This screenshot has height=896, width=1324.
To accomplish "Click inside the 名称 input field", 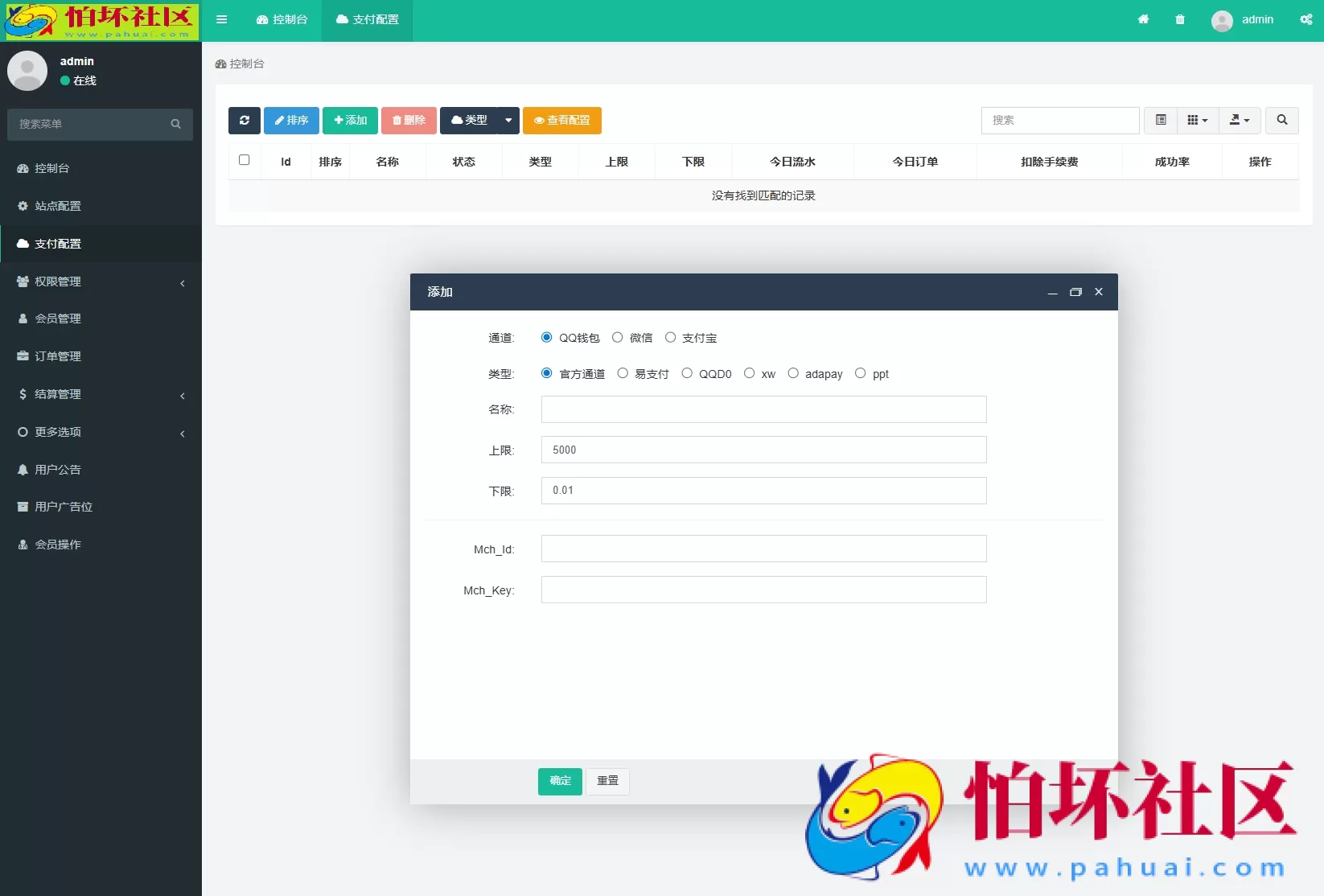I will point(763,409).
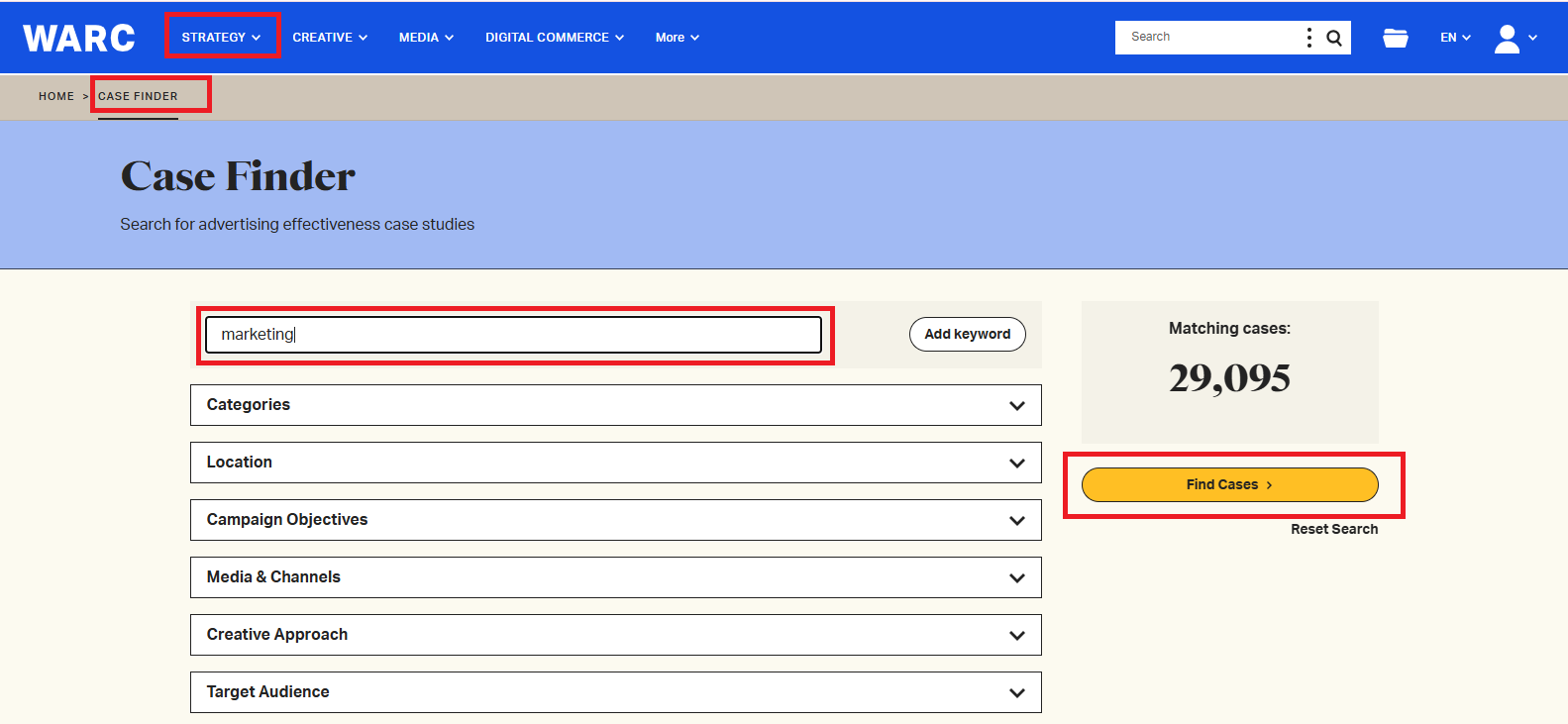Open the Strategy menu
Viewport: 1568px width, 724px height.
coord(221,38)
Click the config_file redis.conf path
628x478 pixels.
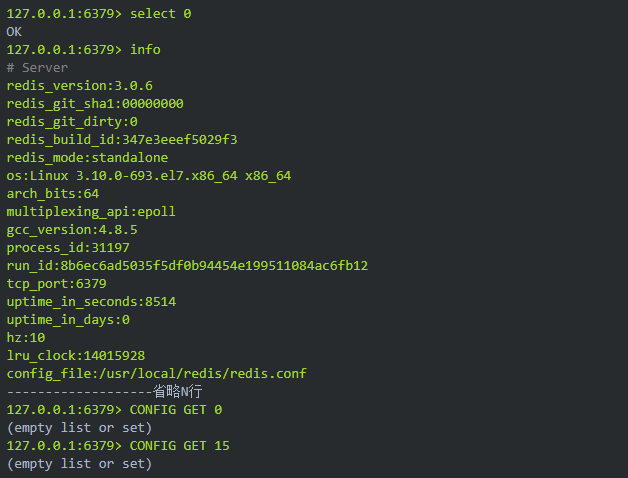[156, 374]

○ ○ ○

= WHAT NEEDS TO BE DONE =
Count how many lines of the items above contain the string "height" with case taken into account, and reply with only that number.

= WRITTEN ANSWER =
2